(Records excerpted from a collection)
-------

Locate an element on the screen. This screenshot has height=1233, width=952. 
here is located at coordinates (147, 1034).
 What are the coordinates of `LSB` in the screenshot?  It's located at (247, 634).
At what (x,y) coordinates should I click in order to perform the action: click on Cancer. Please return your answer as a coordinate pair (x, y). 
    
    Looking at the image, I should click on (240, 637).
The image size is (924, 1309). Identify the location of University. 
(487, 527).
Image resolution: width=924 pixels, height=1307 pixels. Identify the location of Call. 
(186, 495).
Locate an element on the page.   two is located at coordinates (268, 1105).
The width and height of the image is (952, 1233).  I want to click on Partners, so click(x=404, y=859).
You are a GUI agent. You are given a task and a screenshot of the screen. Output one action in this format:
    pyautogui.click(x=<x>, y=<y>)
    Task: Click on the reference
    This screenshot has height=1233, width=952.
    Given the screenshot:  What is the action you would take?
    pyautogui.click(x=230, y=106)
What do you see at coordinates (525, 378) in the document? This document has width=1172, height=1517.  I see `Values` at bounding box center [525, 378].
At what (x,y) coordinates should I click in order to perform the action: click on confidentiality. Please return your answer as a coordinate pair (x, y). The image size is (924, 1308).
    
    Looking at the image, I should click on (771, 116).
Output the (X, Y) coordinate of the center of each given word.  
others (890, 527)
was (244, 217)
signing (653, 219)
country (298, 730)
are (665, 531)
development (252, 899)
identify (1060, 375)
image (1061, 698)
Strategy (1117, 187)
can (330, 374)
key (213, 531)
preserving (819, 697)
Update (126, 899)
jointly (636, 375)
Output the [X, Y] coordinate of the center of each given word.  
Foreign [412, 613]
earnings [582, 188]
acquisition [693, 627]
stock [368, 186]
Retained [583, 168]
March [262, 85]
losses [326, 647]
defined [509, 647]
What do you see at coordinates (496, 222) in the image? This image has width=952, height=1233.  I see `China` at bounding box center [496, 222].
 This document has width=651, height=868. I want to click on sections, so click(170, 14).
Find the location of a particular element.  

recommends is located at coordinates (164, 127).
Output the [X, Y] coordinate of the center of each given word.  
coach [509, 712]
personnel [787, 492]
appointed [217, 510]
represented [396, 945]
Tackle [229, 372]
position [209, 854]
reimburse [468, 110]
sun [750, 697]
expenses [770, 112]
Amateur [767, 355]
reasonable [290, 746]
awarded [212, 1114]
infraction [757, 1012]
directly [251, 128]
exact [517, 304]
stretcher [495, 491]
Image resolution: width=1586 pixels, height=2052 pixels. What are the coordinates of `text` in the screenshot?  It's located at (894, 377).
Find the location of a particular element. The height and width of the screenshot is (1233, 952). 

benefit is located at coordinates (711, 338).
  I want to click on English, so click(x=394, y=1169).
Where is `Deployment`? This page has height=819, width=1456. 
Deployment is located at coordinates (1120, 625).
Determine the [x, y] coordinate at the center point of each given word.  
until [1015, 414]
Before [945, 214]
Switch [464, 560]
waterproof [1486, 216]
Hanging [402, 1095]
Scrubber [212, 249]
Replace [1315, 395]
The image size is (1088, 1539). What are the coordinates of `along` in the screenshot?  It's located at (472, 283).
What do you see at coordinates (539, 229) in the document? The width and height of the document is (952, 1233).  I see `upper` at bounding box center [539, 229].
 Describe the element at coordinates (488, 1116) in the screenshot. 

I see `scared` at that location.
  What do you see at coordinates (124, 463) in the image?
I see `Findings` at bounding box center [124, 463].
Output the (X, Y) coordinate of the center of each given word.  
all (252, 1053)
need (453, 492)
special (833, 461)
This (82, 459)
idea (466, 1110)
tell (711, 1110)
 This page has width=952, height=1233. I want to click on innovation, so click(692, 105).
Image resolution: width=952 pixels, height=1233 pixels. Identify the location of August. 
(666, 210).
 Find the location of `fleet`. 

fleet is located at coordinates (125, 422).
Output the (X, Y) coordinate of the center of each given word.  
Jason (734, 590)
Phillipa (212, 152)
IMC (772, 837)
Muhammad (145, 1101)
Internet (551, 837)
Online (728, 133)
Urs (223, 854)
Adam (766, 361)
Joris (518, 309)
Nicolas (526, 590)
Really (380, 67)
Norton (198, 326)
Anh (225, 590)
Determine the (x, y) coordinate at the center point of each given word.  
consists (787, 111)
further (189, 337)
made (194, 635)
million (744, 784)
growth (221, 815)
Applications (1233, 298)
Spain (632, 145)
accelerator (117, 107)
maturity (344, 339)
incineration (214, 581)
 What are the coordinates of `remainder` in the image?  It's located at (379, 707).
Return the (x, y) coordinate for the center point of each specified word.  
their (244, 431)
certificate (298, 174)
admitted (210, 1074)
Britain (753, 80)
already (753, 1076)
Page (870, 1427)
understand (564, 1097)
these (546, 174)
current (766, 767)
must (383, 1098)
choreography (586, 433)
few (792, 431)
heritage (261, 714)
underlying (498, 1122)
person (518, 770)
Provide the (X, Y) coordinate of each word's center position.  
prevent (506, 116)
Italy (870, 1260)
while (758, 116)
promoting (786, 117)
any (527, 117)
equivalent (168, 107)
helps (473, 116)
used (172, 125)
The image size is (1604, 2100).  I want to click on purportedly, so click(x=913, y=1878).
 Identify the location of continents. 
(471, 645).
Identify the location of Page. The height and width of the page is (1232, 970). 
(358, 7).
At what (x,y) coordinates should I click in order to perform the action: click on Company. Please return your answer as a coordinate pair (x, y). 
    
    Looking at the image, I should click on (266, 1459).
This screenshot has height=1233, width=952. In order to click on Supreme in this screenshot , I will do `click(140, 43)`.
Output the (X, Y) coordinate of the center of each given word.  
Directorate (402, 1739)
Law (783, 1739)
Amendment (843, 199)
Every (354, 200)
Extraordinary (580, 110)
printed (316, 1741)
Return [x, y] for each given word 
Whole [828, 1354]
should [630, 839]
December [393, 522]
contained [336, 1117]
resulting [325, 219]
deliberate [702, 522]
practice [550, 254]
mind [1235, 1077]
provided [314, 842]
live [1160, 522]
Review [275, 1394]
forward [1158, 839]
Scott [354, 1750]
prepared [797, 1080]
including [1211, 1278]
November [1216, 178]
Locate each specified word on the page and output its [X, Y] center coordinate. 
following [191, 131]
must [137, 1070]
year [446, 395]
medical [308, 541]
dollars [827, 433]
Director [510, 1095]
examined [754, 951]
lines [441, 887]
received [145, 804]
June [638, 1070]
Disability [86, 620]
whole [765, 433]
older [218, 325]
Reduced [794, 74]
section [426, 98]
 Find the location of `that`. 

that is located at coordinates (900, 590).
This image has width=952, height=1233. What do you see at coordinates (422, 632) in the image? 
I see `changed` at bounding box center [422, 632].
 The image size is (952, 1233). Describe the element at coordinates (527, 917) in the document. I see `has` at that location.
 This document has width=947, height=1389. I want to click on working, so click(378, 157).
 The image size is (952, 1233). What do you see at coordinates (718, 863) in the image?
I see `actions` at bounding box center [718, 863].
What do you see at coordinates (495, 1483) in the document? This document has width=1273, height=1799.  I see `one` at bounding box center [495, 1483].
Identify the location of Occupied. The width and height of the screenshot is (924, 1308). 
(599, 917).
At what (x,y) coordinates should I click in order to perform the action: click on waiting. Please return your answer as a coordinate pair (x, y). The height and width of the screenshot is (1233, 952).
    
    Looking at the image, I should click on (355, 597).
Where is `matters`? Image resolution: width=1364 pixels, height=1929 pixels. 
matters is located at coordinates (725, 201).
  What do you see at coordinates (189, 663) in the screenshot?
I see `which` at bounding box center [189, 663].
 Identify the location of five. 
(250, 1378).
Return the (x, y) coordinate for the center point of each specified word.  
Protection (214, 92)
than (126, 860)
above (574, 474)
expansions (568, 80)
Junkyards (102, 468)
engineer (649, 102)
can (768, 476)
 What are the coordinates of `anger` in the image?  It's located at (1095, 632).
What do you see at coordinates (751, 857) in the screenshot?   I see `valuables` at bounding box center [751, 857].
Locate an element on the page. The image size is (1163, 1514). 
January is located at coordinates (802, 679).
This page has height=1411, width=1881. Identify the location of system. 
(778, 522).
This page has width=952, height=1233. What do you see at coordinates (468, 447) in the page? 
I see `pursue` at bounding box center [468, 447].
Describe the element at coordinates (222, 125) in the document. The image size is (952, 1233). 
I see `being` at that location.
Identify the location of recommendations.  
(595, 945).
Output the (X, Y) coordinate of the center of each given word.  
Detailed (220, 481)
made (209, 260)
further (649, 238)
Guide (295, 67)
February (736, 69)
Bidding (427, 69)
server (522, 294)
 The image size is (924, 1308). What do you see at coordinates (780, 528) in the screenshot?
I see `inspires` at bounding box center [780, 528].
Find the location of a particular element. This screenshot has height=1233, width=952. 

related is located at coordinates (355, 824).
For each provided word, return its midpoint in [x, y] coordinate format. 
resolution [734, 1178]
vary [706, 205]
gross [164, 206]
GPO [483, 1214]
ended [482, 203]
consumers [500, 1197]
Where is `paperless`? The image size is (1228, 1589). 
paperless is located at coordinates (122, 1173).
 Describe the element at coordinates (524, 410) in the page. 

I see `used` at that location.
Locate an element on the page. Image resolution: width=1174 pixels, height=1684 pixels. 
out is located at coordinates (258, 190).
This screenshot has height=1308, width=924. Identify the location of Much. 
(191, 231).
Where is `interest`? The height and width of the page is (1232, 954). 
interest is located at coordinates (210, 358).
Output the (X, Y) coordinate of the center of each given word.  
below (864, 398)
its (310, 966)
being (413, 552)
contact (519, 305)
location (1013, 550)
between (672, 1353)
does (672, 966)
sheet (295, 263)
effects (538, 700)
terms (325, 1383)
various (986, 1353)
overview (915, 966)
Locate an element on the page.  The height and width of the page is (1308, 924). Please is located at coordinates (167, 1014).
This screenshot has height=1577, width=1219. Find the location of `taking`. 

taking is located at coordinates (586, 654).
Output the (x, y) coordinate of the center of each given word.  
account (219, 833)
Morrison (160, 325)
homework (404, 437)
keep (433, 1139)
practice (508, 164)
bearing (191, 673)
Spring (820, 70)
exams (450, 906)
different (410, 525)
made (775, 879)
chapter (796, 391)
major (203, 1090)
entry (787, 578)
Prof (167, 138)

-------

Goal of the exercise:
Find each line of the records above that contains the word "Where" and copy those lines out.

Result for this task:
Where is `Deployment`? This page has height=819, width=1456. 
Where is `matters`? Image resolution: width=1364 pixels, height=1929 pixels. 
Where is `paperless`? The image size is (1228, 1589). 
Where is `interest`? The height and width of the page is (1232, 954). 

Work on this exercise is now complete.